Could you find every line in the entries below that holds the word "column" and copy it?
*-*-*
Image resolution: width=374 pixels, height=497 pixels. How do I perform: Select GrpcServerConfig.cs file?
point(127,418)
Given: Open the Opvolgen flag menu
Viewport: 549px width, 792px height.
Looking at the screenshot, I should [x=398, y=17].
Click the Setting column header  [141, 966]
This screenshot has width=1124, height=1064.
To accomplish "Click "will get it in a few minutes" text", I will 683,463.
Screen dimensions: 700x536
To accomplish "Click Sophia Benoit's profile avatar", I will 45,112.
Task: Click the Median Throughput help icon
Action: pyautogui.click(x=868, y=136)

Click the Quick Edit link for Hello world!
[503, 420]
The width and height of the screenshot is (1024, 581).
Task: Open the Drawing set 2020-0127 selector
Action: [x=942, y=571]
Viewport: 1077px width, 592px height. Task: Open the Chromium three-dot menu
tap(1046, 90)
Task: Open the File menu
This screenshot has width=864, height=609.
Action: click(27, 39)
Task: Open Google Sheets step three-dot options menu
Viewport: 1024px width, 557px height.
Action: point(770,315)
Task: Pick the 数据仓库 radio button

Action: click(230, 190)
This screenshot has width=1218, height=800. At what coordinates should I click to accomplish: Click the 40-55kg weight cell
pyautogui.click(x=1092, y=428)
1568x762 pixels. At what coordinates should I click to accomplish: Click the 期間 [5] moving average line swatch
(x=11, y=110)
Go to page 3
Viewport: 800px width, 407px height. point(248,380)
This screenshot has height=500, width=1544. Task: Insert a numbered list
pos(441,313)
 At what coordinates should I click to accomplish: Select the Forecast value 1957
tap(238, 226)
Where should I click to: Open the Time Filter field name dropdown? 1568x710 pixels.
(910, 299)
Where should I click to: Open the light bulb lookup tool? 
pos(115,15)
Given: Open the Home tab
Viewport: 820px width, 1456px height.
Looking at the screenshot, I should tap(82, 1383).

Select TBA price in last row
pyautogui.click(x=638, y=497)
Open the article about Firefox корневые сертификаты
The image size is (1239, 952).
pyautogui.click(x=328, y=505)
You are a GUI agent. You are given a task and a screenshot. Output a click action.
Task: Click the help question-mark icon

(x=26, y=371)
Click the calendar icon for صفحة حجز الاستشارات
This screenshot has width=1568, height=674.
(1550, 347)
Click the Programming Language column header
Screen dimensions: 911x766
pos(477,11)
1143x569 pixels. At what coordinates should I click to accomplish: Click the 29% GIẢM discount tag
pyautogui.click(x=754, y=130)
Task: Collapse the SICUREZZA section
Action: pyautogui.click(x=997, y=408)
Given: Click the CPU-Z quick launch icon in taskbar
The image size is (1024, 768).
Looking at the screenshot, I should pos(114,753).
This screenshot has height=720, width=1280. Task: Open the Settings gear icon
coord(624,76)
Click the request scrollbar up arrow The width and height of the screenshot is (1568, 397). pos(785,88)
*-*-*
Response:
Click the Setting column header  [141, 966]
Click the Programming Language column header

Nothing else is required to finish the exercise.